──────── Stored rows
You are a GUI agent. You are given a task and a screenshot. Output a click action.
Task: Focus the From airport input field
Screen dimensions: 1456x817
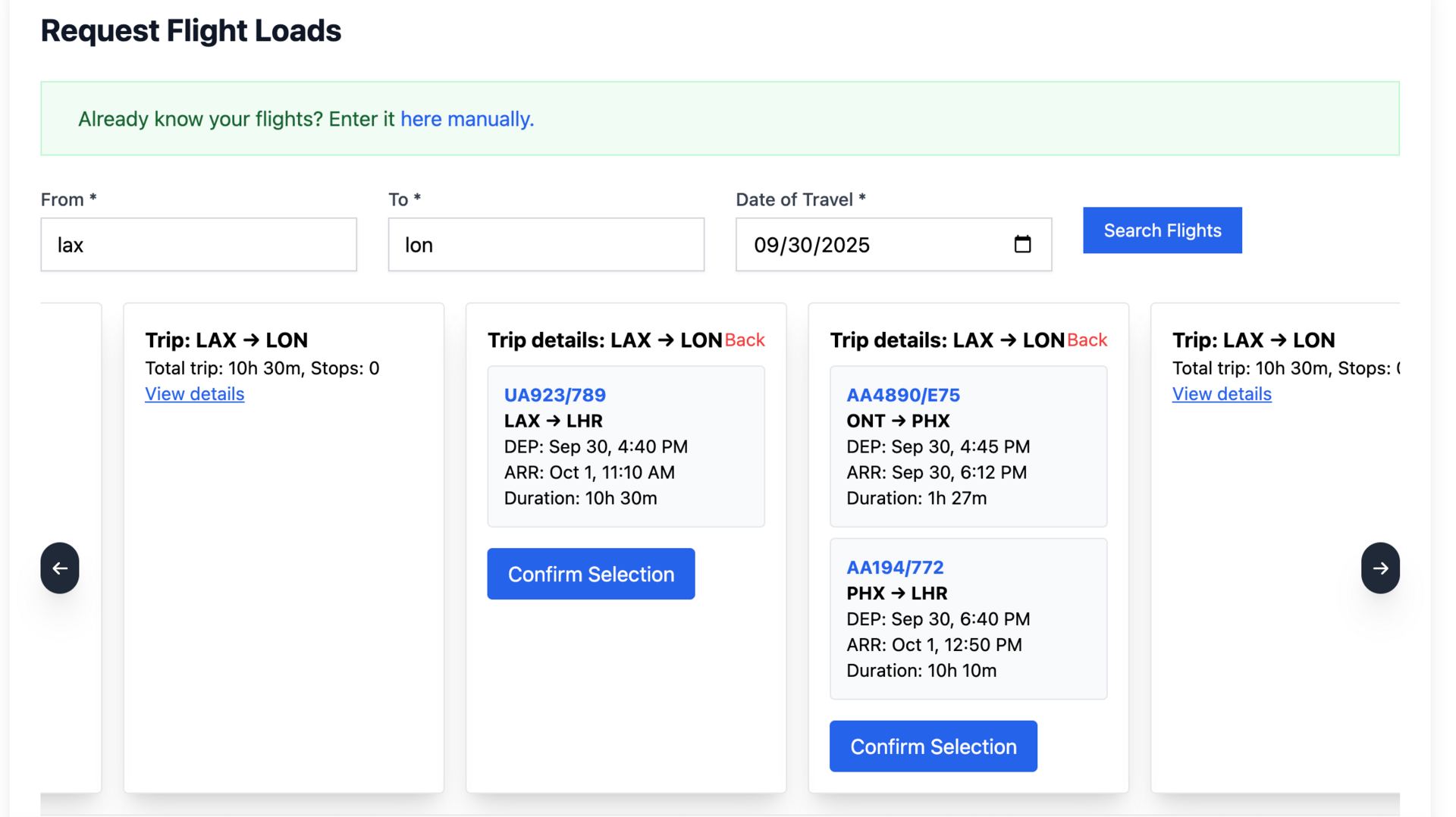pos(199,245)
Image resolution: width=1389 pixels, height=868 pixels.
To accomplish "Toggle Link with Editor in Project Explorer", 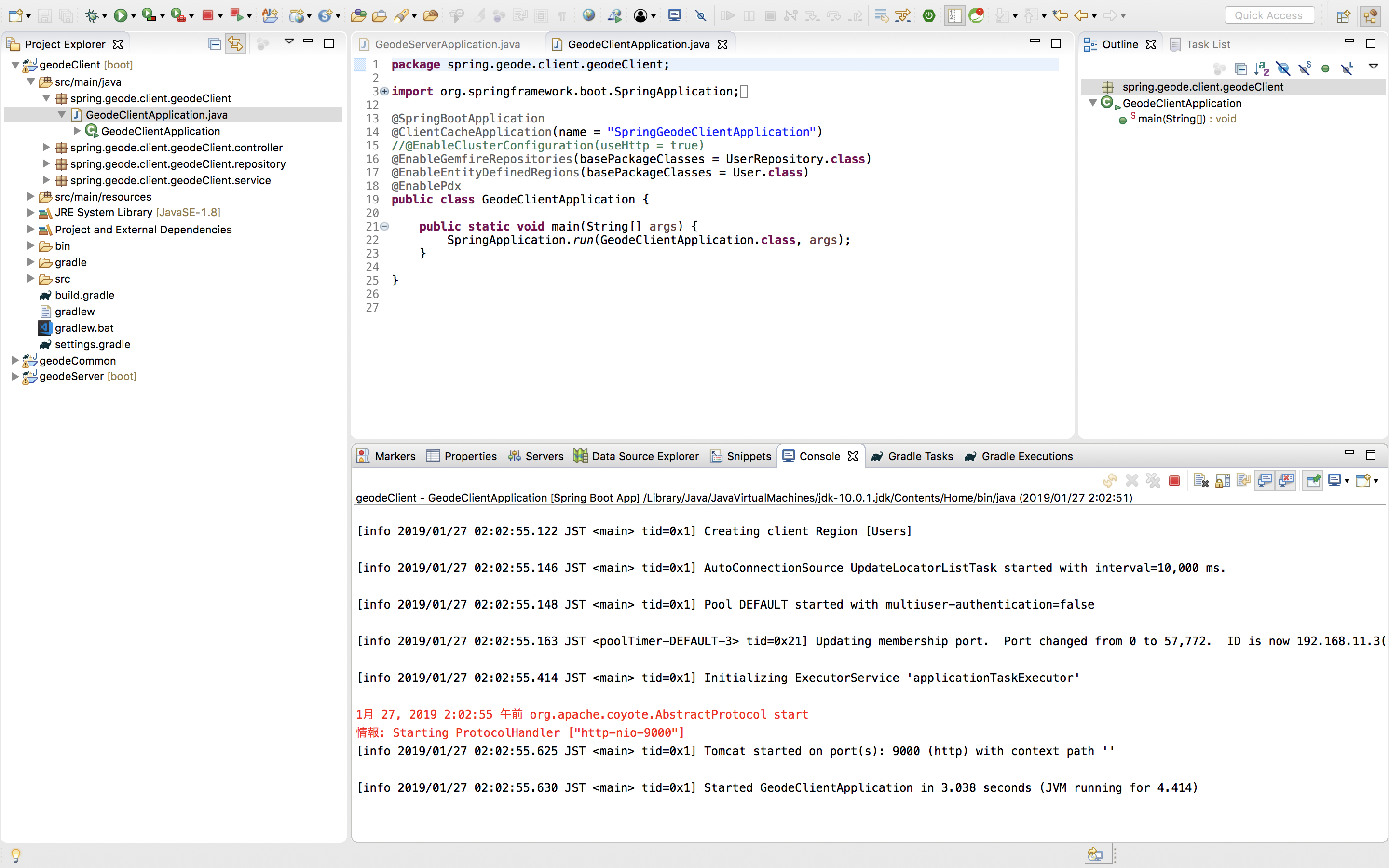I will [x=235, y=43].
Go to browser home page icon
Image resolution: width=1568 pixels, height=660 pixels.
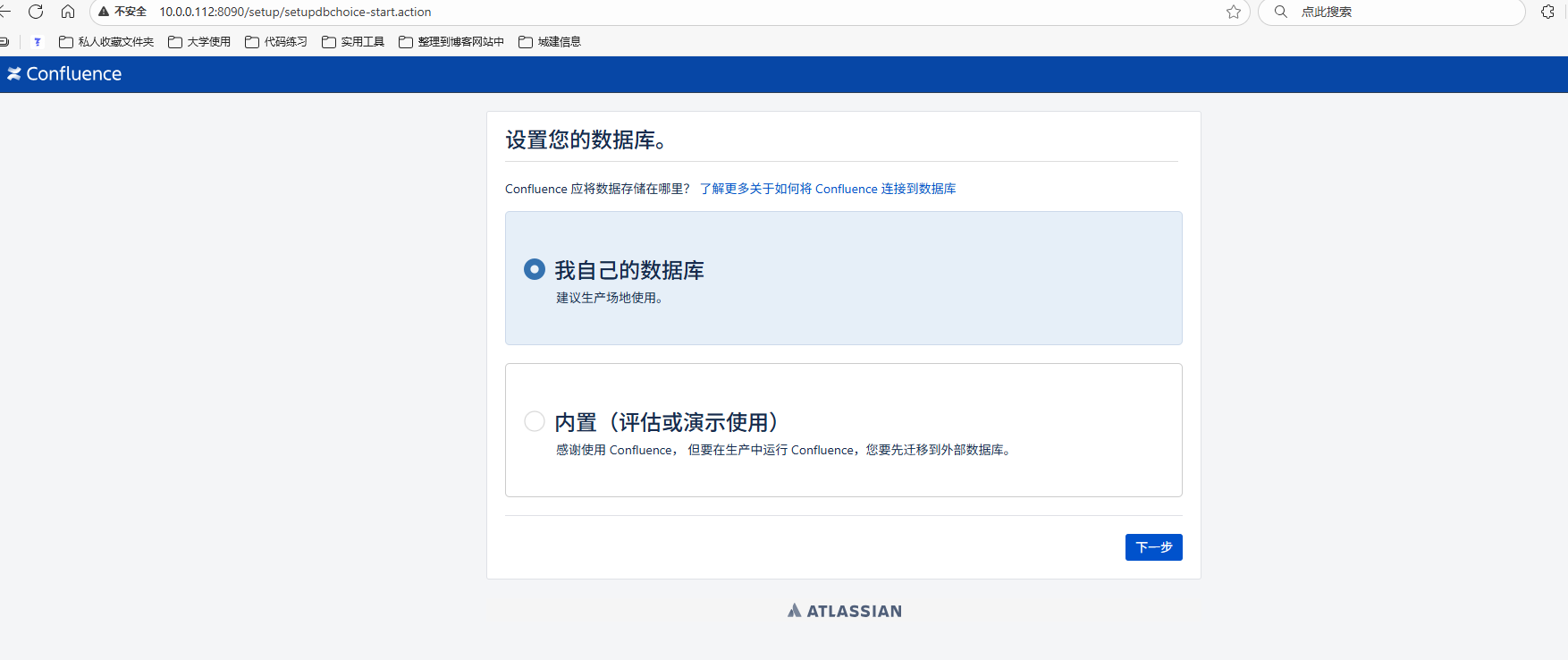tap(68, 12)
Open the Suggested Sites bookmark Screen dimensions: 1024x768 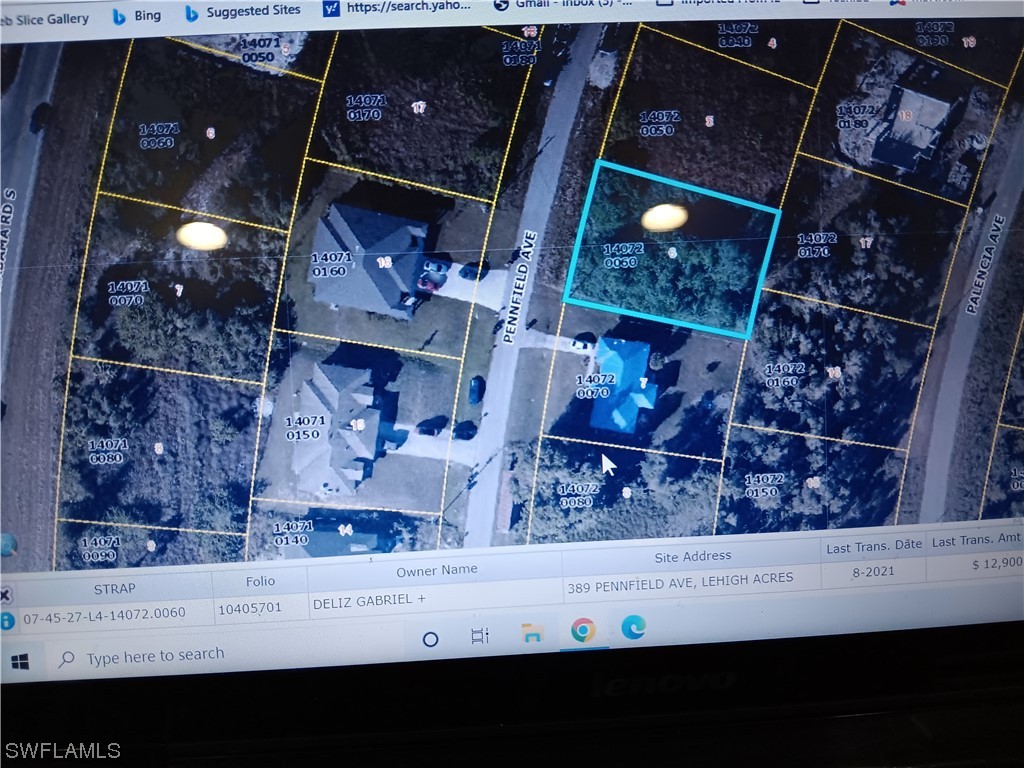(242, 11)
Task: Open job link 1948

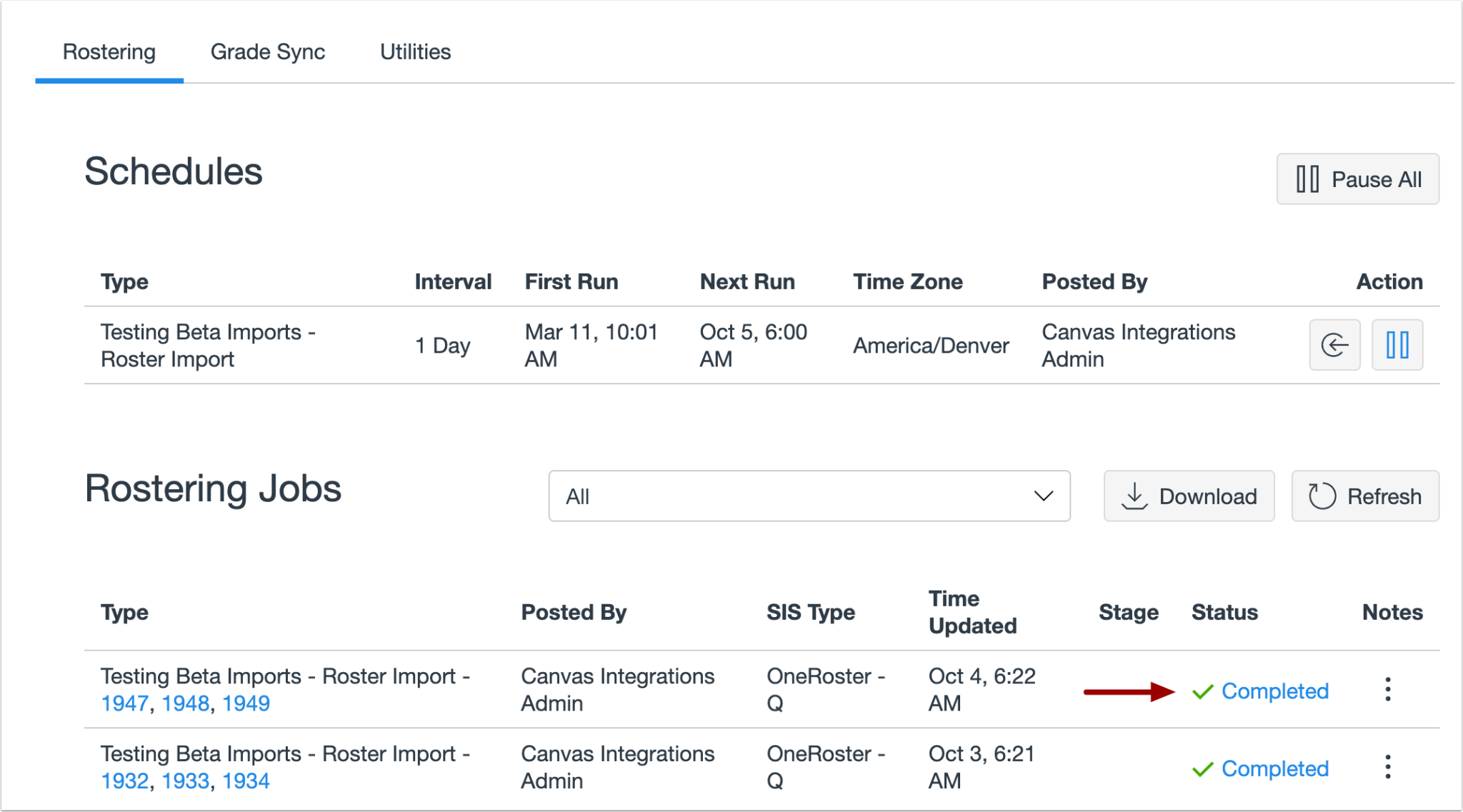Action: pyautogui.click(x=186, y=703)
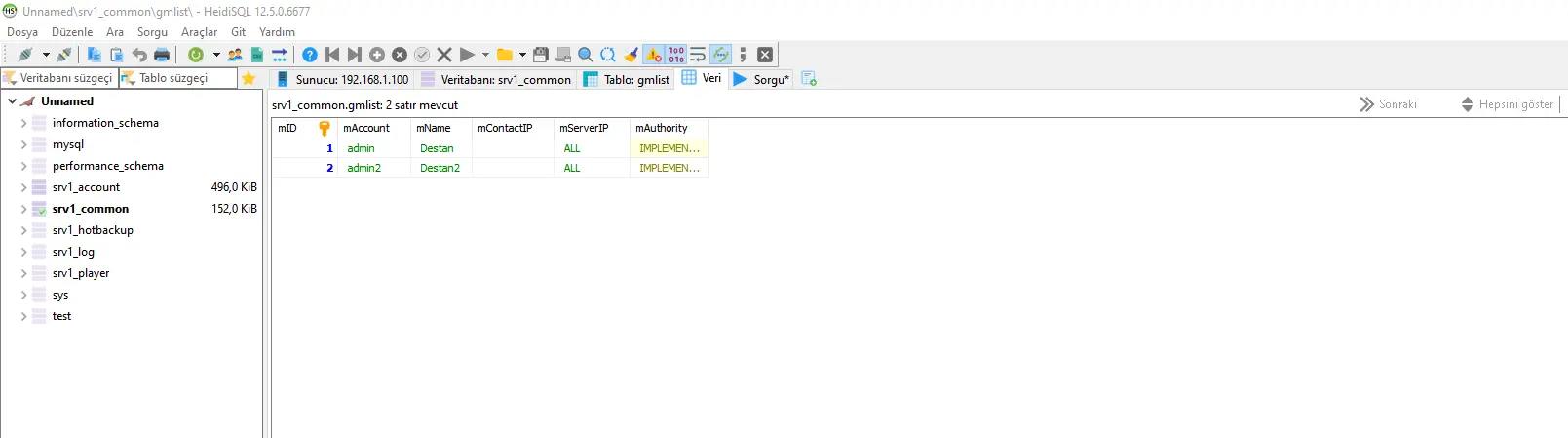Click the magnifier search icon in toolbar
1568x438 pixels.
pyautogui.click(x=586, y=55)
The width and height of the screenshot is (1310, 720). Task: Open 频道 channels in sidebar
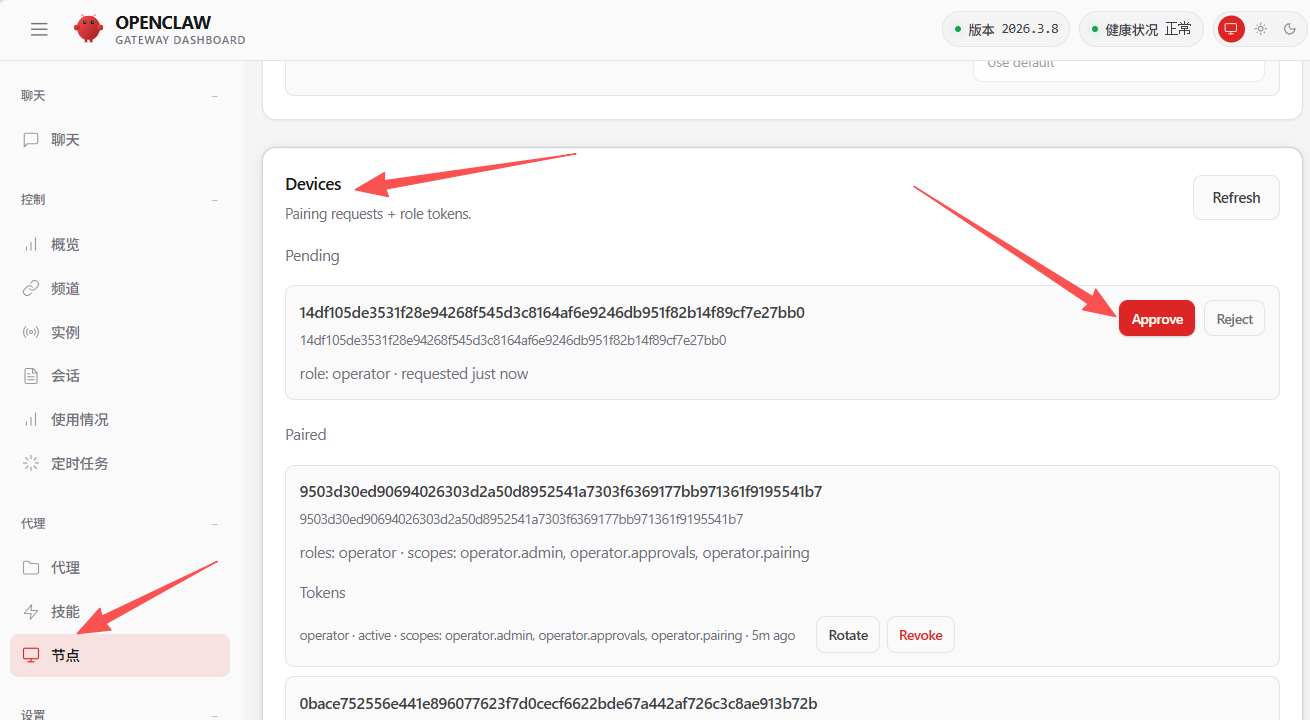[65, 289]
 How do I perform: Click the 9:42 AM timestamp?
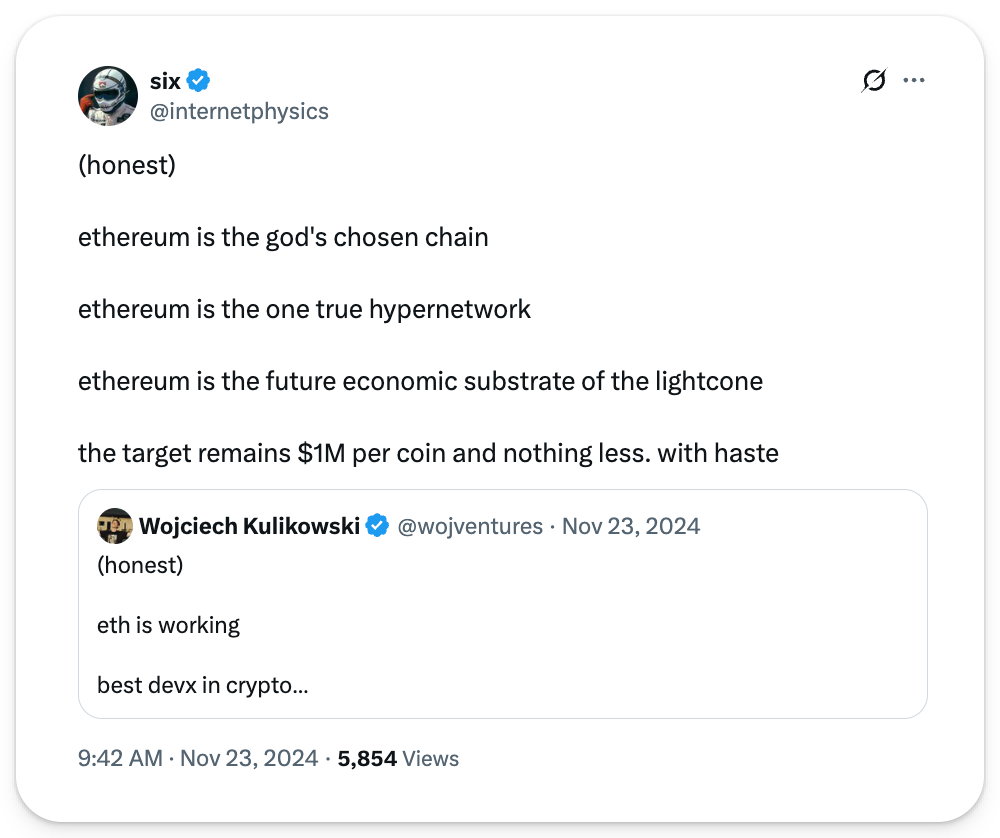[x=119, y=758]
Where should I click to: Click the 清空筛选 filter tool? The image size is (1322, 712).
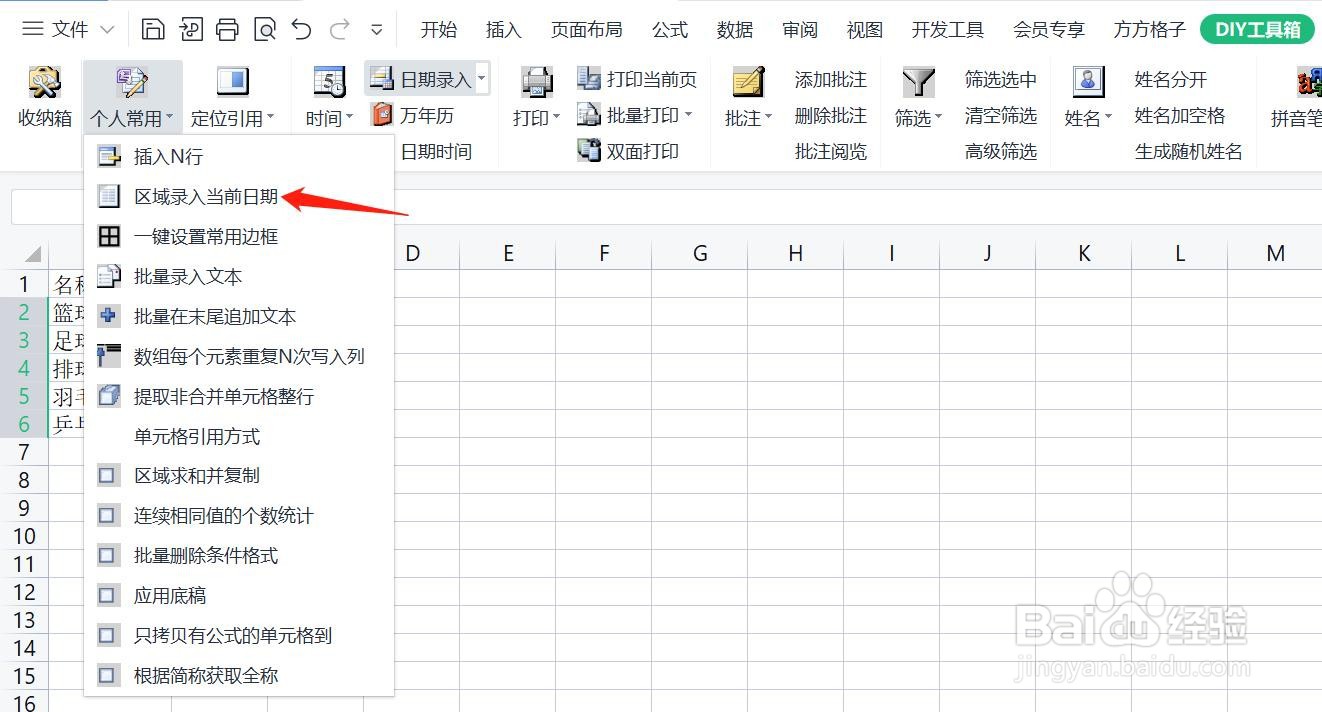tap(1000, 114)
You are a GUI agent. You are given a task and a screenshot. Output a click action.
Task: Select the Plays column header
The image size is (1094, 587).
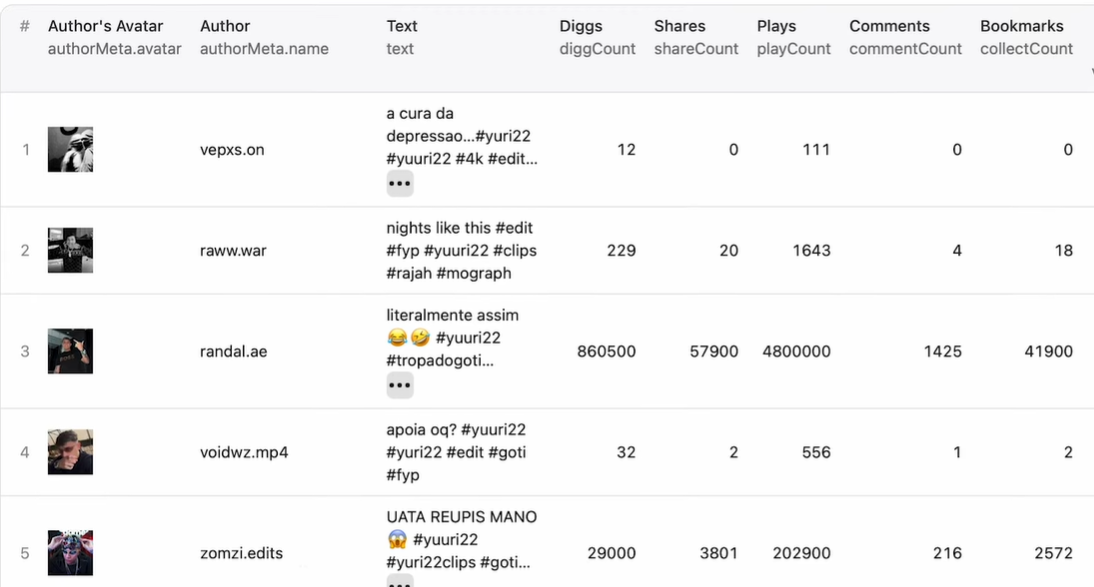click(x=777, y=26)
────────────────
• _Your instructions_
Switch "sidebar" to "side panel" in everything from the line containing "Task: Open job link 1948" down to the line containing "[x=119, y=758]", and give those lines back with nothing else changed. Leave the pictures out.

• _Task solution_
Task: Open job link 1948

Action: pyautogui.click(x=186, y=703)
Click the magnifier search icon in toolbar
1568x438 pixels.
pyautogui.click(x=586, y=55)
The width and height of the screenshot is (1310, 720). Task: Open 频道 channels in side panel
[65, 289]
 How do I perform: Click the 9:42 AM timestamp?
[x=119, y=758]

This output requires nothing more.